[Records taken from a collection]
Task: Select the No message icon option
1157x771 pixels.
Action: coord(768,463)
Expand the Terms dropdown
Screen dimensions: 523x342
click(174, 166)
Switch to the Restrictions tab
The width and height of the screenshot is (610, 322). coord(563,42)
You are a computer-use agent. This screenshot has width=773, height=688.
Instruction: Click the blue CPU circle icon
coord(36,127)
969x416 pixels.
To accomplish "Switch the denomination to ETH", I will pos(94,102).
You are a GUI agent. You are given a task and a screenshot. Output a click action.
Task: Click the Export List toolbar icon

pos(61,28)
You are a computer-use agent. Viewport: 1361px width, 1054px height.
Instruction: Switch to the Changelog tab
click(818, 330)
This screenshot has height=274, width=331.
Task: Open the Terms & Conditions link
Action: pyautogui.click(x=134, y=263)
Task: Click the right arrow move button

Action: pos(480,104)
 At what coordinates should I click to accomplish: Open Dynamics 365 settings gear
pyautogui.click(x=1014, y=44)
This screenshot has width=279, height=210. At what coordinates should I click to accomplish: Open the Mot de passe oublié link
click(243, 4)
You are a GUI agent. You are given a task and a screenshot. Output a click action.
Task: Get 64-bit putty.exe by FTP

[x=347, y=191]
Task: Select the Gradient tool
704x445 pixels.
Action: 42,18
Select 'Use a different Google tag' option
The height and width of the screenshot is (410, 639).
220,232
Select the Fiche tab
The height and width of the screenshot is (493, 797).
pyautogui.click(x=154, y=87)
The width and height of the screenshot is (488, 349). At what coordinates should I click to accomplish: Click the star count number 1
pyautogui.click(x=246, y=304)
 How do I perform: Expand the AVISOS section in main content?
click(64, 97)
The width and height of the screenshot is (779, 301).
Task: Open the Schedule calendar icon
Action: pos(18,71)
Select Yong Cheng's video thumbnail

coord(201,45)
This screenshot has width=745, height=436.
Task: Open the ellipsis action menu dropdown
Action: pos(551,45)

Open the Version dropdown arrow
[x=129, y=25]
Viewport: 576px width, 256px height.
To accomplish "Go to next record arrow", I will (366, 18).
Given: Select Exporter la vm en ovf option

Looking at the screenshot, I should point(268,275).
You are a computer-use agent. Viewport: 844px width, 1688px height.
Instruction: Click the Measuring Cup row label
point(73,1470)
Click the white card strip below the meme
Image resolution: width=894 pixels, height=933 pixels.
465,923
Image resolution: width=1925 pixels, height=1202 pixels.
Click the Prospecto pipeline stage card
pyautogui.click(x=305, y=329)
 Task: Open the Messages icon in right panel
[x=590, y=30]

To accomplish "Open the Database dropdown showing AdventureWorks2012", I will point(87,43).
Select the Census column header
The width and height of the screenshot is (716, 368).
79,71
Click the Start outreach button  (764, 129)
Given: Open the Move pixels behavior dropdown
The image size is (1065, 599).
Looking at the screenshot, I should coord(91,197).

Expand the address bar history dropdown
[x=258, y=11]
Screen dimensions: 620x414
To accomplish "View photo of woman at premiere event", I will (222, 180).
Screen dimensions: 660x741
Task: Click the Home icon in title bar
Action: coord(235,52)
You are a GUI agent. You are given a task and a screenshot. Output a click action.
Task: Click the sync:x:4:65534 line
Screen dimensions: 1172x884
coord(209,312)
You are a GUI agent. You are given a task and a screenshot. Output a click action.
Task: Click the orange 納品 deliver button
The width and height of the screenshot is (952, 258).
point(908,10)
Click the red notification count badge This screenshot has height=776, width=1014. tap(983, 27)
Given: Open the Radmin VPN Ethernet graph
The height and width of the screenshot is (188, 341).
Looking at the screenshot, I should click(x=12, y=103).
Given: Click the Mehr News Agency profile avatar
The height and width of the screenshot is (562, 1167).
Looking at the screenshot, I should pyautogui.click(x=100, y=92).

> **Exercise**
Copy out every one of the records above, line for line, with no changes.

> **Finished answer**
Task: Select the No message icon option
1157x771 pixels.
Action: coord(768,463)
Expand the Terms dropdown
Screen dimensions: 523x342
click(174, 166)
Switch to the Restrictions tab
The width and height of the screenshot is (610, 322). coord(563,42)
You are a computer-use agent. This screenshot has width=773, height=688.
Instruction: Click the blue CPU circle icon
coord(36,127)
969x416 pixels.
To accomplish "Switch the denomination to ETH", I will pos(94,102).
You are a GUI agent. You are given a task and a screenshot. Output a click action.
Task: Click the Export List toolbar icon

pos(61,28)
You are a computer-use agent. Viewport: 1361px width, 1054px height.
Instruction: Switch to the Changelog tab
click(818, 330)
This screenshot has height=274, width=331.
Task: Open the Terms & Conditions link
Action: pyautogui.click(x=134, y=263)
Task: Click the right arrow move button

Action: pos(480,104)
 At what coordinates should I click to accomplish: Open Dynamics 365 settings gear
pyautogui.click(x=1014, y=44)
This screenshot has width=279, height=210. At what coordinates should I click to accomplish: Open the Mot de passe oublié link
click(243, 4)
You are a GUI agent. You are given a task and a screenshot. Output a click action.
Task: Get 64-bit putty.exe by FTP

[x=347, y=191]
Task: Select the Gradient tool
704x445 pixels.
Action: 42,18
Select 'Use a different Google tag' option
The height and width of the screenshot is (410, 639).
220,232
Select the Fiche tab
The height and width of the screenshot is (493, 797).
pyautogui.click(x=154, y=87)
The width and height of the screenshot is (488, 349). At what coordinates should I click to accomplish: Click the star count number 1
pyautogui.click(x=246, y=304)
 How do I perform: Expand the AVISOS section in main content?
click(64, 97)
The width and height of the screenshot is (779, 301).
Task: Open the Schedule calendar icon
Action: pos(18,71)
Select Yong Cheng's video thumbnail

coord(201,45)
This screenshot has width=745, height=436.
Task: Open the ellipsis action menu dropdown
Action: pos(551,45)

Open the Version dropdown arrow
[x=129, y=25]
Viewport: 576px width, 256px height.
To accomplish "Go to next record arrow", I will (366, 18).
Given: Select Exporter la vm en ovf option

Looking at the screenshot, I should point(268,275).
You are a computer-use agent. Viewport: 844px width, 1688px height.
Instruction: Click the Measuring Cup row label
point(73,1470)
Click the white card strip below the meme
Image resolution: width=894 pixels, height=933 pixels.
465,923
Image resolution: width=1925 pixels, height=1202 pixels.
Click the Prospecto pipeline stage card
pyautogui.click(x=305, y=329)
 Task: Open the Messages icon in right panel
[x=590, y=30]

To accomplish "Open the Database dropdown showing AdventureWorks2012", I will point(87,43).
Select the Census column header
The width and height of the screenshot is (716, 368).
79,71
Click the Start outreach button  (764, 129)
Given: Open the Move pixels behavior dropdown
The image size is (1065, 599).
Looking at the screenshot, I should coord(91,197).

Expand the address bar history dropdown
[x=258, y=11]
Screen dimensions: 620x414
To accomplish "View photo of woman at premiere event", I will (222, 180).
Screen dimensions: 660x741
Task: Click the Home icon in title bar
Action: coord(235,52)
You are a GUI agent. You are given a task and a screenshot. Output a click action.
Task: Click the sync:x:4:65534 line
Screen dimensions: 1172x884
coord(209,312)
You are a GUI agent. You are given a task and a screenshot. Output a click action.
Task: Click the orange 納品 deliver button
The width and height of the screenshot is (952, 258).
point(908,10)
Click the red notification count badge This screenshot has height=776, width=1014. tap(983, 27)
Given: Open the Radmin VPN Ethernet graph
The height and width of the screenshot is (188, 341).
Looking at the screenshot, I should click(x=12, y=103).
Given: Click the Mehr News Agency profile avatar
The height and width of the screenshot is (562, 1167).
Looking at the screenshot, I should pyautogui.click(x=100, y=92).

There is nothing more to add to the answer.